A few of the seven successes of The King’s Speech could have gone elsewhere, and no one would have really minded – not that Danny Boyle and Chris Morris really cared about what happened to 127 Hours and Four Lions on the night. It’s interesting nevertheless to see that for all the adulation surrounding the movie, there still seems to be anxiety, when it comes to the film industry, about how this country feels about its artists. The one award that the film didn’t get was Best Director (it went to The Social Network’s David Fincher). Surprising, since it’s probably Tom Hooper’s work behind the camera that’s most responsible for the accessibility and emotional pull of the story, rather than the historically confused screenplay or the fairly predictable performances.

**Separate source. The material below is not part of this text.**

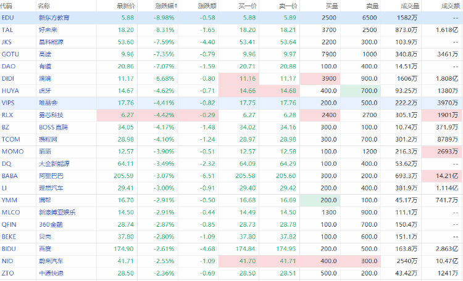Viewport: 463px width, 281px height.
Task: Click the 代码 column header
Action: 7,6
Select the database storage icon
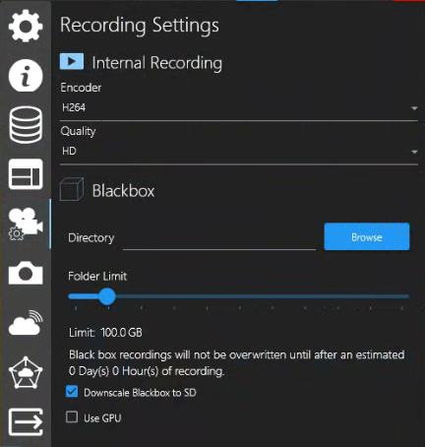This screenshot has width=425, height=447. pos(26,125)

The Michael Balcon Award for Outstanding British Contribution to Cinema confirmed this, being awarded to the Harry Potter franchise in general. Stephen Fry provided a surprisingly heartfelt speech, echoing Emma Watson’s self-professed British pride in an earlier moment of the night, and was followed by a montage of clips and interviews in which one figure went so far as to applaud how the Harry Potter movies have created jobs.
The irony about all this is that whilst Harry Potter is certainly of British origin and of a recognizably British setting, the lavish blockbuster status of the saga makes it appear more Hollywood than Pinewood. This is the position that’s been argued by Bertrand Moullier and Ian Christie, co-authors of UKFC report Stories We Tell Ourselves: The Cultural Impact of UK Film 1946-2006. In other European countries, it’s actually directors like Boyle, Ken Loach and Stephen Frears who, whether we like or not, with Trainspotting and The Queen, represent what good “British film” consists of. Works like Mike Leigh’s Another Year (pictured) were what the British Academy gave little credit to in 2011. Now, the pressure is on Hooper to show us if the gambles that have been taken on the future of British directing will pay off.